Dall’ottobre dello scorso anno, la violenza tra palestinesi e israeliani è aumentata. Quella che è stata a lungo definita da molti come una terza intifada, è costata la vita a più di 200 palestinesi e 28 israeliani, molti dei quali civili. Molti degli omicidi sono avvenuti a Hebron, il che ha portato a un maggior numero di soldati nelle strade e a controlli più severi ai posti di blocco della città. Ma Schlissel apprezza la presenza militare. “Vedo i soldati come parte della famiglia israeliana e sono orgoglioso degli sforzi che fanno per proteggerci qui a Hebron. So che a livello internazionale c'è un'opinione secondo cui sia i soldati che i posti di blocco sono un grande fastidio per gli arabi qui, ma, in un certo senso, è colpa loro. Devono smettere di ucciderci, smettere di lavorare per cancellarci dalla faccia della terra. Allora scompariranno sia i soldati che i posti di blocco", dice.

Come immagina Hebron tra dieci anni? "Voglio che Hebron diventi una città ebraica dove gli ebrei possano vivere liberamente senza essere ansiosi", dice Schissel. “Per quanto riguarda gli arabi che vogliono ucciderci, non mi interessa davvero cosa succede loro. Possono essere deportati o soppressi. C'è qualcos'altro in coloro che vogliono vivere in pace con noi", dice. "Israele non è un paese razzista."

Due donne vestite con scialli e gonne lunghe si avvicinano al tavolo dove ci siamo seduti. Hanno ascoltato l'intervista e vorrebbero dare qualche contributo supplementare. "La cosa peggiore sono le organizzazioni internazionali che vengono qui a difendere i palestinesi sulla base della propaganda che sentono nei media", dice una delle donne. “Nessuno verrà a difenderci. Se queste persone si fossero davvero preoccupate dei diritti umani – e intendiamo i veri diritti umani – avrebbero aiutato anche noi", continua. "Ma nessuno è interessato a chiederci se abbiamo bisogno di aiuto per qualcosa. È puro antisemitismo. Se non fosse per le organizzazioni, qui le cose andrebbero meglio: vengono e distruggono."

Il viaggio all'inizio del tempo. La visita guidata inizia con un film. Insieme al gruppo da guidare vengo legato su una lunga panchina, in qualcosa che ricorda i sedili a cui sei legato quando fai una giostra in una fiera. All'improvviso il silenzio è rotto da una voce che echeggia nella sala buia, e le sedie si spostano da una parte all'altra. Alcuni ragazzi dietro di me ridacchiano emozionati. Sullo schermo appare una famiglia: una madre, un padre e un figlio adolescente. Dai copricapi degli uomini possiamo vedere che sono ebrei e, a giudicare dal loro accento, possiamo supporre che siano americani. "Vi riporteremo all'inizio dei tempi", dice il padre. Più movimento, più risatine. Mentre i sedili tremano sotto di noi, viaggiamo nello spazio e finiamo su una pianura erbosa. Intorno a noi ci sono uomini in tunica. Ci viene presentato il profeta Abramo.

RECORD FORNITI>
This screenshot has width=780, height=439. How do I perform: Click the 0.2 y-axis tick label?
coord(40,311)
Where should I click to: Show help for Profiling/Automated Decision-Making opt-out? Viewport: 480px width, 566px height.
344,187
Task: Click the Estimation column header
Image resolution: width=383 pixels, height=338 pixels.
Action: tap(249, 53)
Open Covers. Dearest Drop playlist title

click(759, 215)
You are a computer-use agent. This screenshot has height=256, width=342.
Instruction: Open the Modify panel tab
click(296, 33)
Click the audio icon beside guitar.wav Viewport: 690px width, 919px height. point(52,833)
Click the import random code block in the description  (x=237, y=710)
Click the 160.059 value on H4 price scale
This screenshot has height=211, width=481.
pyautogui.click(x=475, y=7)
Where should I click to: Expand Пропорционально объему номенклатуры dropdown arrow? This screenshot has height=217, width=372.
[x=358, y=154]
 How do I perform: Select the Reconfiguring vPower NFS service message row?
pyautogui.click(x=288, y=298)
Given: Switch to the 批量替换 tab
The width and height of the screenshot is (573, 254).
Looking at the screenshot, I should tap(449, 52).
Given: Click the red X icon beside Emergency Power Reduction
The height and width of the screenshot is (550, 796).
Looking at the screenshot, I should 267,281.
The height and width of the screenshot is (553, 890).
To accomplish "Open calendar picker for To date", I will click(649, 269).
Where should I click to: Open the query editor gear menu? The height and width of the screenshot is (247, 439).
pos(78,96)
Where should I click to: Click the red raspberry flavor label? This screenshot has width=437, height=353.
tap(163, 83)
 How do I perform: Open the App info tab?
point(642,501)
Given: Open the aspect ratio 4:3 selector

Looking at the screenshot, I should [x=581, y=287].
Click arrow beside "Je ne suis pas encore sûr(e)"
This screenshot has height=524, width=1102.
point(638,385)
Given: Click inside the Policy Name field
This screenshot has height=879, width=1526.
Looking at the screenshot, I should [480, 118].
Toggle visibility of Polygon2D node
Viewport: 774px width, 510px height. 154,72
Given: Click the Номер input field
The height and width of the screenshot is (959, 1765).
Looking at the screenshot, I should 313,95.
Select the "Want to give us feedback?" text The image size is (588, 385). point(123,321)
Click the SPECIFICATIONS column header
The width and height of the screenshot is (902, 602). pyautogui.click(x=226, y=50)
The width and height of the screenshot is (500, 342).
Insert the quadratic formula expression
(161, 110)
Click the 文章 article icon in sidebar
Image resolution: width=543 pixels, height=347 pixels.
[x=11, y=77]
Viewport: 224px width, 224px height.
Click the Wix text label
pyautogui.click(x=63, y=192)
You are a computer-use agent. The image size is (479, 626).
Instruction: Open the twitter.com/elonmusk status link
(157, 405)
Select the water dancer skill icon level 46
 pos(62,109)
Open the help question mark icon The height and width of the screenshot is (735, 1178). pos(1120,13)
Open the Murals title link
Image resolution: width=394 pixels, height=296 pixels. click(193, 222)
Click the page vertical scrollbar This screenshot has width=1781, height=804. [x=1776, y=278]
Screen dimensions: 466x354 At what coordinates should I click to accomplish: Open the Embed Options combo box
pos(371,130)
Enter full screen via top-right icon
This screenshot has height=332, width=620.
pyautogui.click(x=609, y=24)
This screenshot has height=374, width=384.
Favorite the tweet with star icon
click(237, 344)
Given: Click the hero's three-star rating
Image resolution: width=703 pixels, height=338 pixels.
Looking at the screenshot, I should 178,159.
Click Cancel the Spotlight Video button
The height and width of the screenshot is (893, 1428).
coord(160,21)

PROBLEMA> Puoi scrivere il seguito del brano su Hebron, partendo subito dopo la sua ultima frase?

RISULTATO>
La scena cambia e ci ritroviamo su una simile pianura erbosa. Persone giubilanti vanno in giro vestite con gli stessi abiti biblici. Ma questa volta qui è stato eretto un grande edificio: al centro della piazza si erge la grotta Makpela, cioè il suddetto complesso funerario.

Il figlio adolescente della famiglia decide di entrare nell'edificio, ma viene fermato a metà scala da un uomo dall'aspetto arabo. "Non hai il diritto di essere qui!" grida l'arabo in un inglese stentato. Un uomo più in basso, che a giudicare dal suo abbigliamento appartiene anche all'ebraismo, spiega che agli ebrei è vietato l'ingresso nell'edificio.

E ora le cose stanno davvero cambiando. I sedili rimbalzano da una parte all'altra mentre fulmini e tuoni si diffondono nel cielo. La famiglia cerca di scappare attraverso la città vecchia di Hebron, ma vengono separati gli uni dagli altri. All'improvviso, il figlio adolescente viene sopraffatto da un uomo con la pelle scura e una sciabola gigante. All'improvviso sullo schermo sventola la bandiera israeliana, poi vediamo alcuni soldati, un aereo da caccia e alcuni politici. La famiglia è di nuovo sullo schermo, sorridente mentre entra nella grotta Makpela mano nella mano.

"Dobbiamo costruire il Paese e lottare per l'esistenza di Israele". La luce diventa più forte, sento la musica e la stanza si riempie di bolle di sapone che spruzzano dalle pareti dell'ingresso. Durante gli applausi una donna anziana si sporge verso di me: "Era un film forte".

 

Carima Tirillsdottir Heinesen
Carima Tirillsdottir Heinesen
Ex giornalista in TEMPI MODERNI.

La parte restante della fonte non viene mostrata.